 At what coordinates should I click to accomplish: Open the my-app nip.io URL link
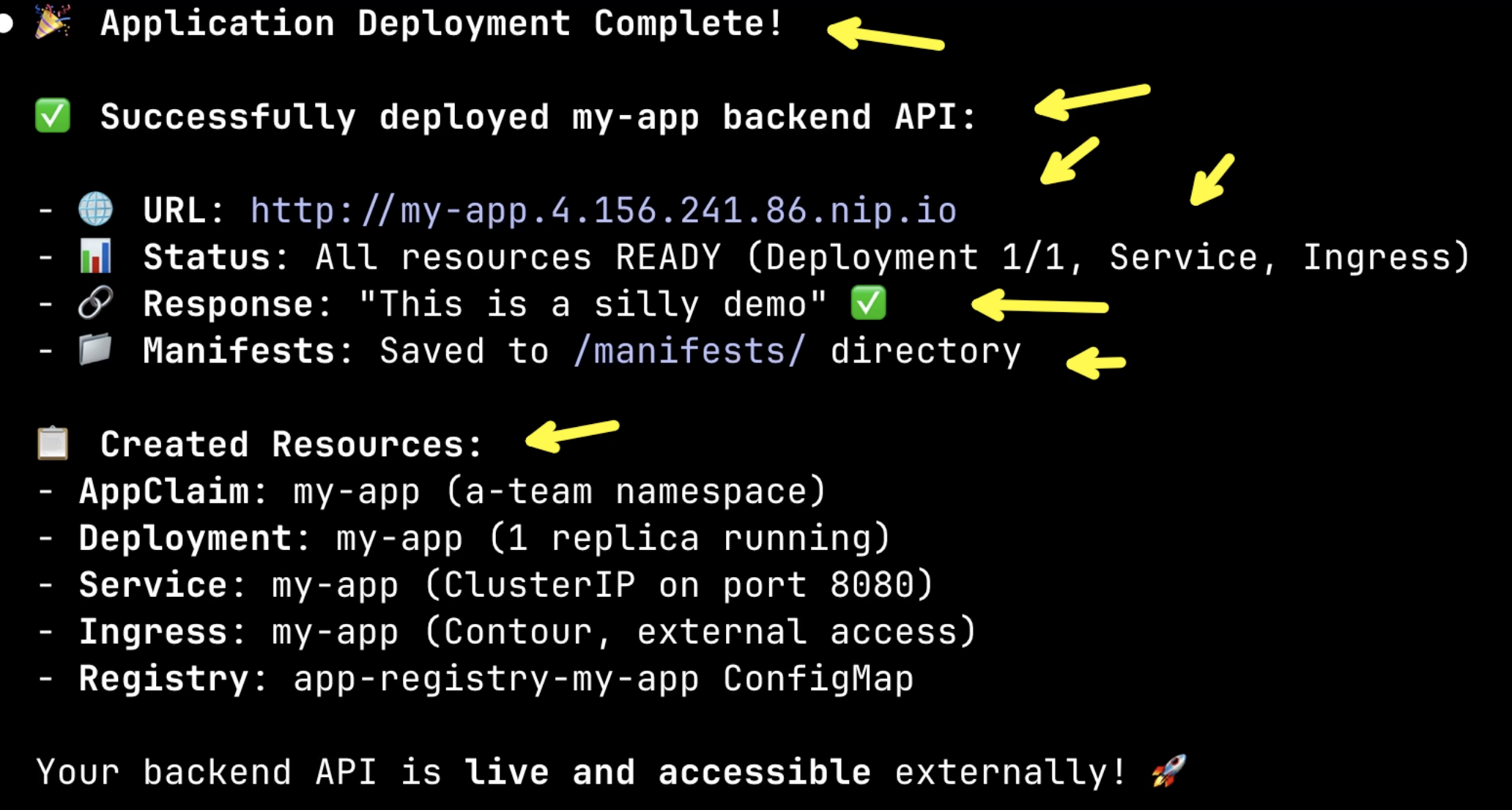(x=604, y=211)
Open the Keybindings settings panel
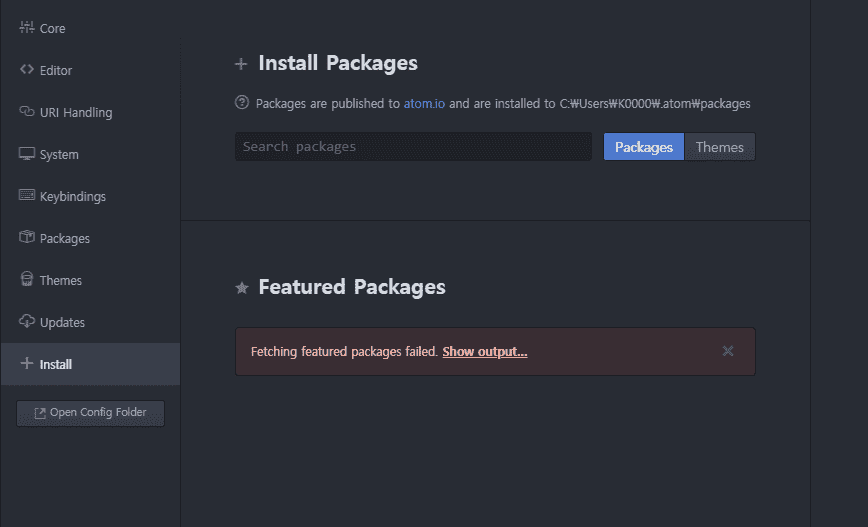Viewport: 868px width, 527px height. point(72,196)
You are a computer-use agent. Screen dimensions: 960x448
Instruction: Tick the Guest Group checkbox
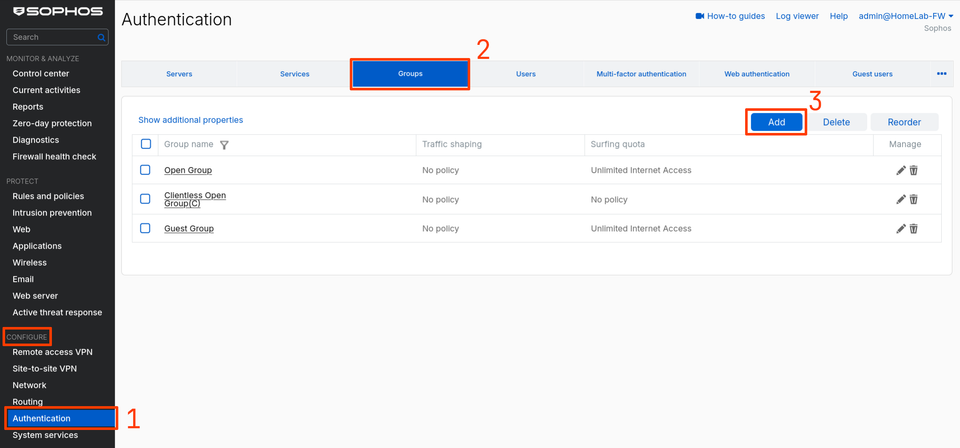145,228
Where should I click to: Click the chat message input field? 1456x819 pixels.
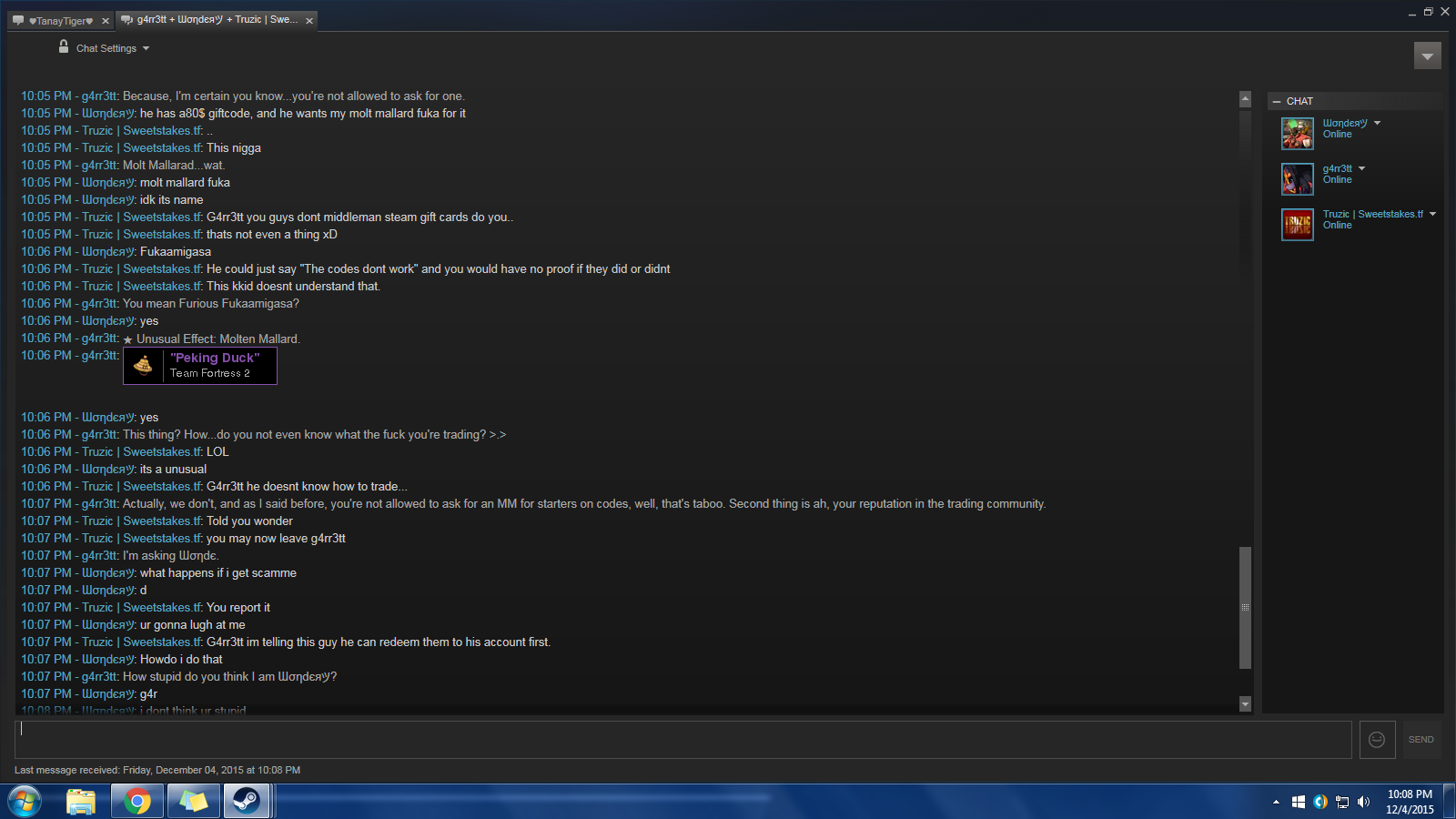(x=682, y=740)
---
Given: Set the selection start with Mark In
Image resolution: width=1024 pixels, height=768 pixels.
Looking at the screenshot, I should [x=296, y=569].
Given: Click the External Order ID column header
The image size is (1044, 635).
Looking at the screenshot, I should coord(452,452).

### TASK OBJECTIVE
Retrieve each line of the data in which the word "Given" can be found.

### TASK RESULT
Given: Set the selection start with Mark In
Given: Click the External Order ID column header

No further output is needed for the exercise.